Extract the lines beginning at the one that holds "Where should I" and ending at the final line of the material below, keeping them exact and leaving out all pictures.
== == ==
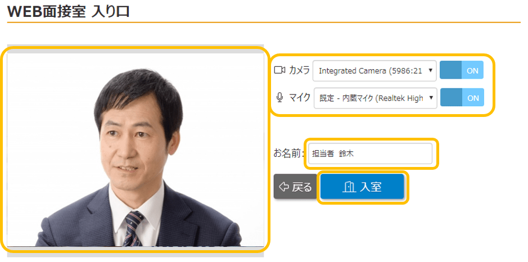
Task: Click the dark blue knob of camera toggle
Action: click(450, 70)
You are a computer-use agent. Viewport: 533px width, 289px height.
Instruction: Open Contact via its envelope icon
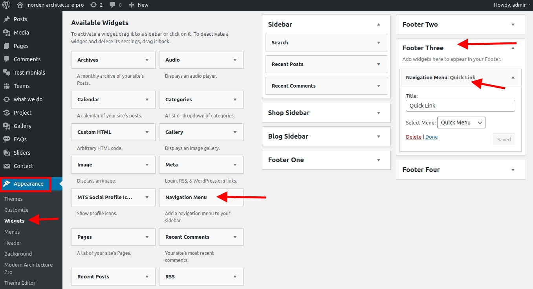tap(6, 166)
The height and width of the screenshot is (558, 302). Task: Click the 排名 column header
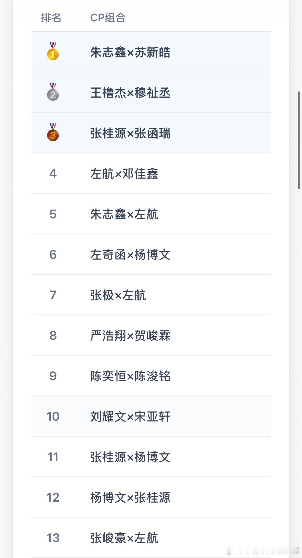(x=51, y=18)
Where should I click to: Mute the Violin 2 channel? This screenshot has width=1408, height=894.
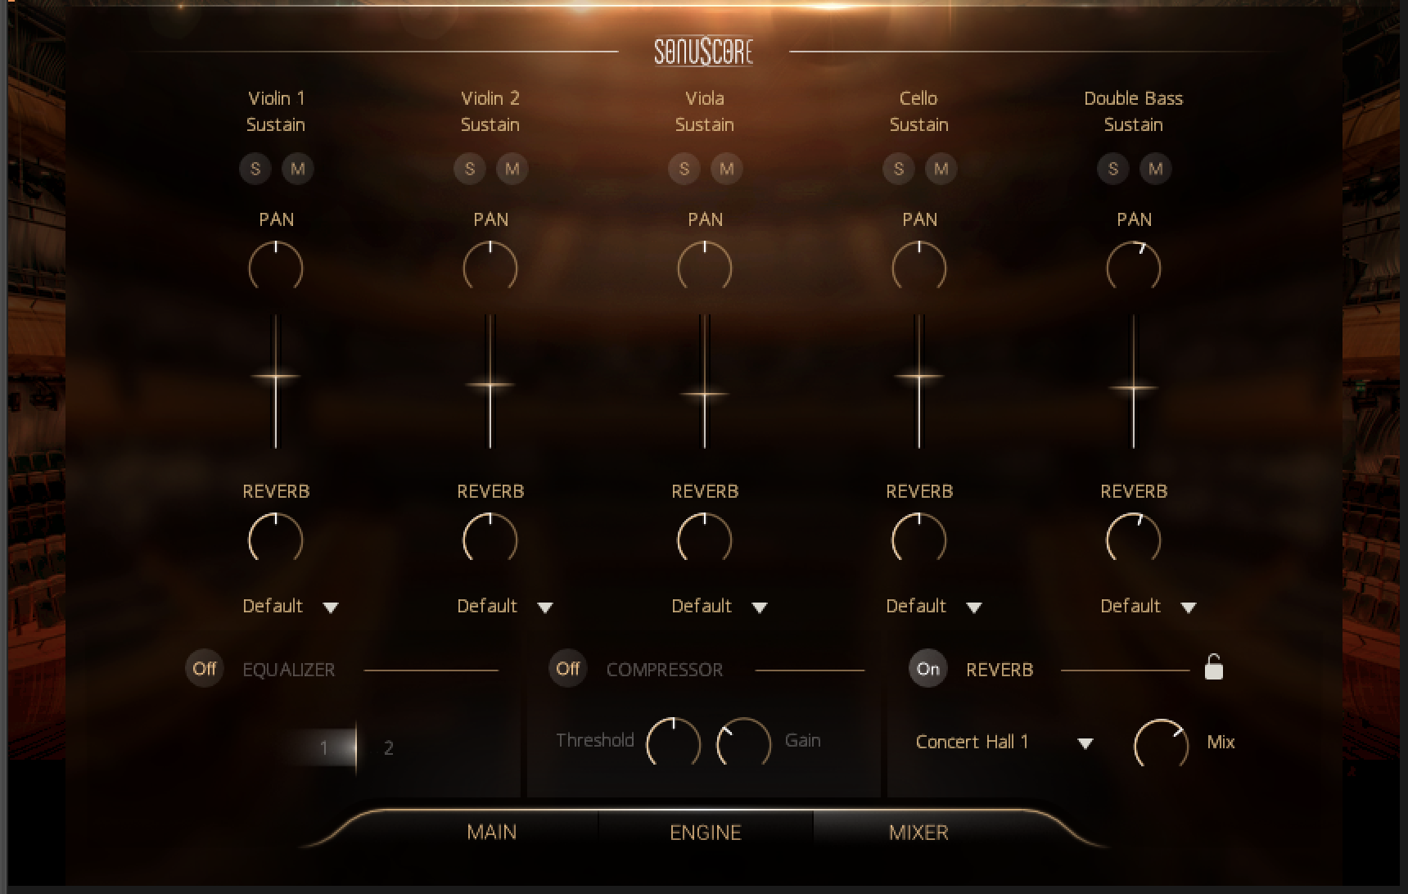pyautogui.click(x=512, y=169)
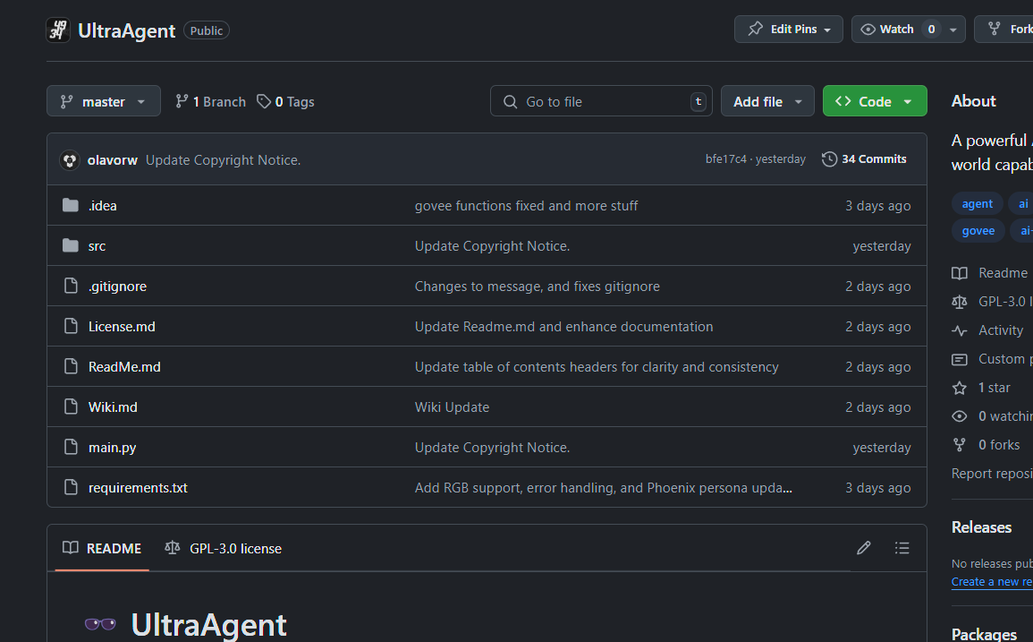This screenshot has height=642, width=1033.
Task: Open the commit history via the clock icon
Action: 828,158
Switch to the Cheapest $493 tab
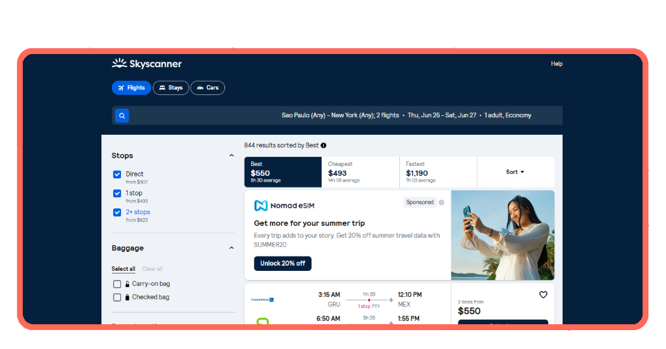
== == ==
*Response for this exercise*.
Where should I click to: Mute the Violin 2 channel? This screenshot has width=1408, height=894.
pyautogui.click(x=512, y=169)
This screenshot has height=642, width=1033.
Task: Open the commit history via the clock icon
Action: 828,158
Switch to the Cheapest $493 tab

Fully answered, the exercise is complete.